- **Enunciado**:
Escreva de novo, inteiro e sem mudar nada, o texto "Sob suas asas" que vem abaixo.

- **Bloco de texto**:
_ _ _ _ _ _ _
Sob suas asas

domingo

Jerusalém, Jerusalém, você, que mata os profetas e apedreja os que lhe são enviados! Quantas vezes eu quis reunir os seus filhos, como a galinha reúne os seus pintinhos debaixo das suas asas, mas vocês não quiseram. — Mateus 23.37 

 Nesta passagem, Cristo nos dá uma bonita ilustração de fé. O Senhor, carinhosamente, diz aos israelitas que ele teria sido, de bom grado, a mãe deles caso eles tivessem desejado ser os seus pintinhos. Observe cuidadosamente as palavras e a ilustração de Cristo. Ele enuncia essa expressão de todo o coração e com grande seriedade. Nesse trecho, vemos como devemos agir em relação a Cristo, como ele pode nos ajudar, como devemos fazer uso dele e desfrutá-lo. Se observarmos como uma galinha se comporta com os pintinhos dela, então veremos Cristo e nós mesmos representados de tal maneira que nenhum artista poderia pintar.
_ _ _ _ _ _ _
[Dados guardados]
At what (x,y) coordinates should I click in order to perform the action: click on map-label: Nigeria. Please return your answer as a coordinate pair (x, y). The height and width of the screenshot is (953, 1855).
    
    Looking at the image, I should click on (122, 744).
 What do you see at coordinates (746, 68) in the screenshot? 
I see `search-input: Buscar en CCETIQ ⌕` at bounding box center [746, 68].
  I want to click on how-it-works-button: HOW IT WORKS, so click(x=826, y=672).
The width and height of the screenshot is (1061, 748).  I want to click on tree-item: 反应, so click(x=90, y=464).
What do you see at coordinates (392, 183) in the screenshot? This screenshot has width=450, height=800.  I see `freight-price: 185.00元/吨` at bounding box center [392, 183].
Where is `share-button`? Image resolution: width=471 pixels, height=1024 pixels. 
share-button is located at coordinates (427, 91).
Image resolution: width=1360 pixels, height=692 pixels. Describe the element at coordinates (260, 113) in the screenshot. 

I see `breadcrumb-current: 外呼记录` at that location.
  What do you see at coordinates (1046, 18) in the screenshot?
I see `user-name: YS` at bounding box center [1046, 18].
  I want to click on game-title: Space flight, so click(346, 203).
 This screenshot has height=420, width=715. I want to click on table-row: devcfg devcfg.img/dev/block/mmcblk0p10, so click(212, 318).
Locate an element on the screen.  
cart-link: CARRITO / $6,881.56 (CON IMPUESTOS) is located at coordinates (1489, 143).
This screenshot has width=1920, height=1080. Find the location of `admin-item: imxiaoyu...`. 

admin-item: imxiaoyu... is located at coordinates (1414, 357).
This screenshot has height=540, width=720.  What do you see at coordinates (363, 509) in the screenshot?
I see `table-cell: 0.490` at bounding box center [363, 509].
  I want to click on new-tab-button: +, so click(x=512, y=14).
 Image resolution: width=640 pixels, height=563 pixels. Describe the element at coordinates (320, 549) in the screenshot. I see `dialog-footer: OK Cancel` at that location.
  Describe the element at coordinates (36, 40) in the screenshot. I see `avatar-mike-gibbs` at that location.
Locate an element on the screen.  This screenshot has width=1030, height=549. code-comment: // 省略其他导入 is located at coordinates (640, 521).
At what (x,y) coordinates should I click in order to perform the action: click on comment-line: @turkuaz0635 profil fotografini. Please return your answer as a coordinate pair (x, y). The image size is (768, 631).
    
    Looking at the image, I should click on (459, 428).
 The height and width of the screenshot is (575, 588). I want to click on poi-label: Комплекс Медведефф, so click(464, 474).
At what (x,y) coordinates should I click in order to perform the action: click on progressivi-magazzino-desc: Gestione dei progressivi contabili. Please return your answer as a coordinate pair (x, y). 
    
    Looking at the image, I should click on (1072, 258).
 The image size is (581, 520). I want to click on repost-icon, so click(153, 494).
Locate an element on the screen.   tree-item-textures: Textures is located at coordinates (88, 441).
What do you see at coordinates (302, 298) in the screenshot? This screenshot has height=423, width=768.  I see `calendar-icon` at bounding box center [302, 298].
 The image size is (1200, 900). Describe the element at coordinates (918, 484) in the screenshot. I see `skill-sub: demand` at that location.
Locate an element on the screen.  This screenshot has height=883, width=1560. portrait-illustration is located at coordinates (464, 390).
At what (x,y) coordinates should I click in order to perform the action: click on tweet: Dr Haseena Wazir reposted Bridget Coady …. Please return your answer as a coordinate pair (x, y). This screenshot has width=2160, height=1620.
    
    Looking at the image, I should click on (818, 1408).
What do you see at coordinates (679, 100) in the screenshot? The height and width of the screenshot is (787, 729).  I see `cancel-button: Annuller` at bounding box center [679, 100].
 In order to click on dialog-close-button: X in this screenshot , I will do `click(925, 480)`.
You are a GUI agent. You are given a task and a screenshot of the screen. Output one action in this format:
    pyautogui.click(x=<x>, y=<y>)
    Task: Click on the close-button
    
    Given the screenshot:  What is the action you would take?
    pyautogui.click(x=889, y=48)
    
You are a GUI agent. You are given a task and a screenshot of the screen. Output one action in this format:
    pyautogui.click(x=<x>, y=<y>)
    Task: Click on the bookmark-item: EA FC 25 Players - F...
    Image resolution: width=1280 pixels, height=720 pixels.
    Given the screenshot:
_ _ _ _ _ _ _
- **Resposta esperada**:
Sob suas asas

domingo

Jerusalém, Jerusalém, você, que mata os profetas e apedreja os que lhe são enviados! Quantas vezes eu quis reunir os seus filhos, como a galinha reúne os seus pintinhos debaixo das suas asas, mas vocês não quiseram. — Mateus 23.37 

 Nesta passagem, Cristo nos dá uma bonita ilustração de fé. O Senhor, carinhosamente, diz aos israelitas que ele teria sido, de bom grado, a mãe deles caso eles tivessem desejado ser os seus pintinhos. Observe cuidadosamente as palavras e a ilustração de Cristo. Ele enuncia essa expressão de todo o coração e com grande seriedade. Nesse trecho, vemos como devemos agir em relação a Cristo, como ele pode nos ajudar, como devemos fazer uso dele e desfrutá-lo. Se observarmos como uma galinha se comporta com os pintinhos dela, então veremos Cristo e nós mesmos representados de tal maneira que nenhum artista poderia pintar.